Delaware 001-36020 22-3627252
(State or Other Jurisdiction (Commission (I.R.S. Employer
of Incorporation or Organization) File Number) Identification No.)

 

375 Pheasant Run 

Newtown, PA 18940 

(267) 759-3680 

(Address, Including Zip Code, and Telephone Number, Including Area Code, of Registrant’s Principal Executive Offices)

 

Not Applicable

(Former name or former address, if changed since last report)

 

 

 

Check the appropriate box below if the Form 8-K filing is intended to simultaneously satisfy the filing obligation of the registrant under any of the following provisions:

 

¨ Written communications pursuant to Rule 425 under the Securities Act (17 CFR 230.425)

 

¨ Soliciting material pursuant to Rule 14a-12 under the Exchange Act (17CFR 240.14a-12)

 

¨ Pre-commencement communications pursuant to Rule 14d-2(b) under the Exchange Act (17 CFR 240.14d-2(b))

 

¨ Pre-commencement communications pursuant to Rule 13e-4(c) under the Exchange Act (17 CFR 240.13e-4(c)) Securities registered pursuant to Section 12(b) of the Act:

 

Title of each class Trading Symbol(s) Name of each exchange on which registered
Common Stock, par value $.01 per share   ONTX   The Nasdaq Stock Market LLC

 

Indicate by check mark whether the registrant is an emerging growth company as defined in Rule 405 of the Securities Act of 1933 (§230.405 of this chapter) or Rule 12b-2 of the Securities Exchange Act of 1934 (§240.12b-2 of this chapter).

 

Emerging growth company ¨

 

 

 

 

 

Item 5.07 Submission of Matters to a Vote of Security Holders.

 

On July 30, 2021, Onconova Therapeutics, Inc. (the “Company”) held its 2021 Annual Meeting of Stockholders (the “Annual Meeting”).
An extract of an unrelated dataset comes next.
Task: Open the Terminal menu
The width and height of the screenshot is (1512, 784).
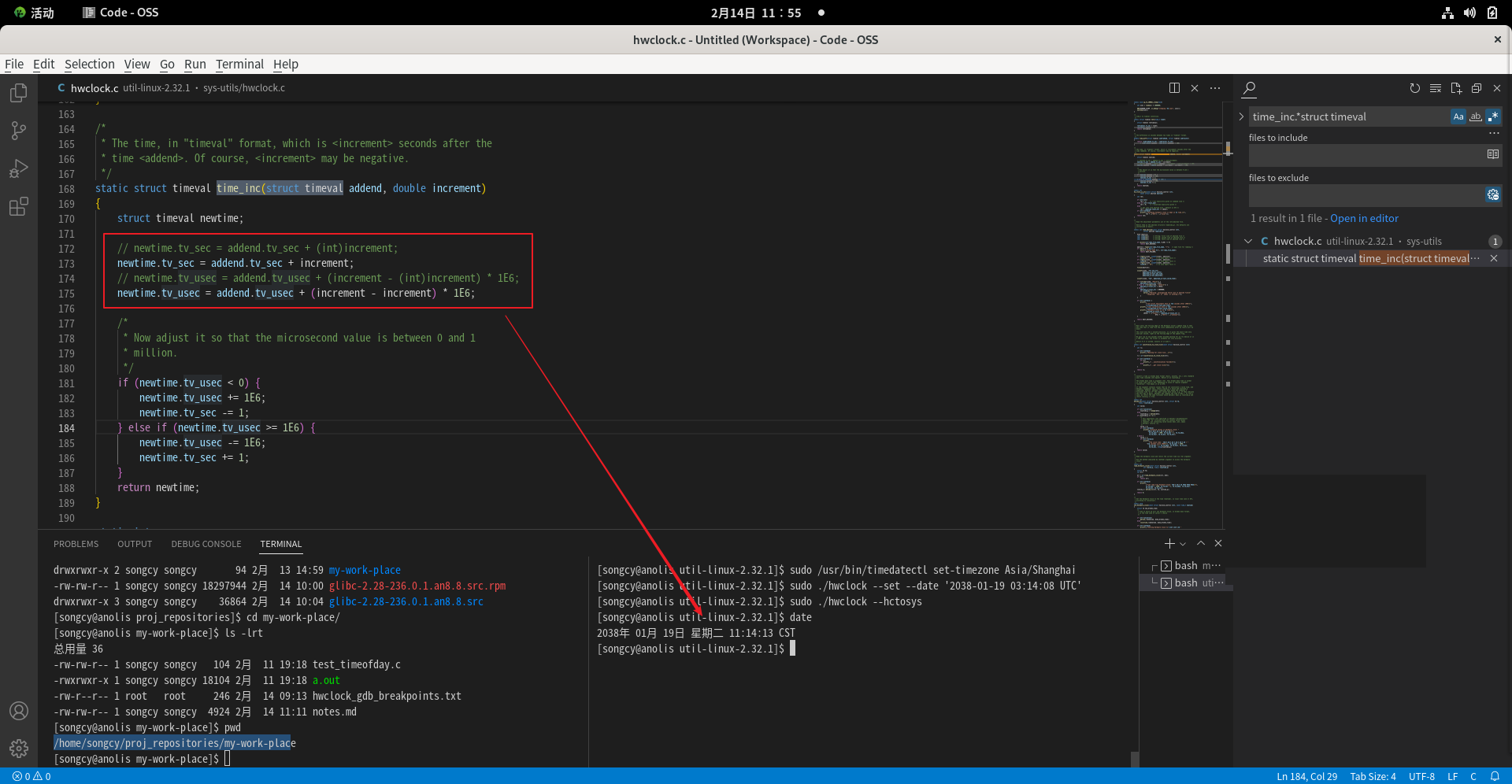Action: [x=239, y=64]
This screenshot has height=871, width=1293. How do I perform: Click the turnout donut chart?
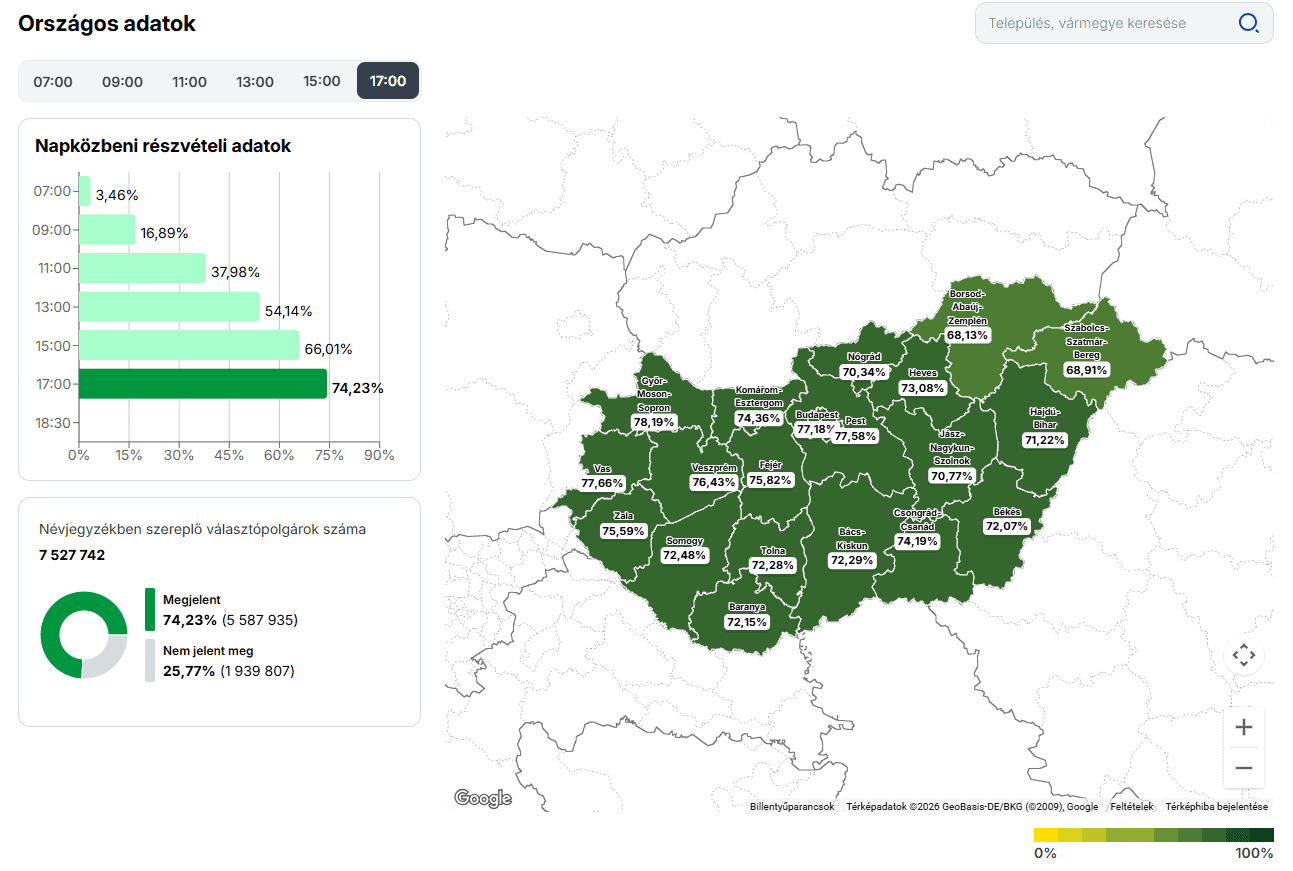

As previously disclosed in Form 8-Ks filed on June 25, 2021 and July 16, 2021, the Company had adjourned its Annual Meeting due to a lack of quorum. A total of 7,965,991 shares were represented at the Annual Meeting, which represented a quorum. At the Annual Meeting, the stockholders of the Company voted on the below proposals. The voting results on these proposals were as follows:

 

Proposal 1. To elect six directors, each to hold office until the 2022 Annual Meeting of Stockholders and until his or her successor is elected and qualified. Each nominee for director was elected by a vote of the stockholders as follows:

 

Nominee   For     Withheld     Broker Non-Votes  
Steven M. Fruchtman, M.D.     3,581,253       904,519       3,480,219  
Jerome E. Groopman, M.D.     3,488,719       997,053       3,480,219  
James J. Marino     3,599,873       885,899       3,480,219  
Viren Mehta     3,506,351       979,421       3,480,219  
M. Teresa Shoemaker     3,623,576       862,196       3,480,219  
Jack E. Stover     3,611,580       874,192       3,480,219  

 

Proposal 2 To consider and vote upon the 2021 Incentive Compensation Plan. The proposal was approved by a vote of the stockholders as follows:

 

For   Against   Abstain   Broker Non-Votes
3,038,893   909,680   537,199   3,480,219

 

Proposal 3. To approve, on an advisory basis, the compensation of our named executive officers. The proposal was approved by a vote of the

stockholders as follows:

 

For   Against   Abstain   Broker Non-Votes
2,746,871   1,014,427   724,474   3,480,219

 

Proposal 4. To consider and vote upon the ratification of the selection of Ernst & Young LLP as our independent registered public accounting firm for the fiscal year ending December 31, 2021. The proposal was approved by a vote of the stockholders as follows:

 

For   Against   Abstain   Broker Non-Votes
7,164,479   299,353   502,159   0

 

With regard to Proposal 3, the Company’s Compensation Committee of the Board of Directors takes note of the results of the advisory “say-on-pay” proposal and expects to consider these results and feedback received from the Company’s ongoing stockholder engagement program, among the factors considered in connection with continuing to discharge its responsibilities in setting the compensation of the Company’s named executive officers.

 

 

 

 

SIGNATURE

 

Pursuant to the requirements of the Securities Exchange Act of 1934, as amended, the Registrant has duly caused this report to be signed on its behalf by the undersigned hereunto duly authorized.

 

Dated: July 30, 2021 Onconova Therapeutics, Inc.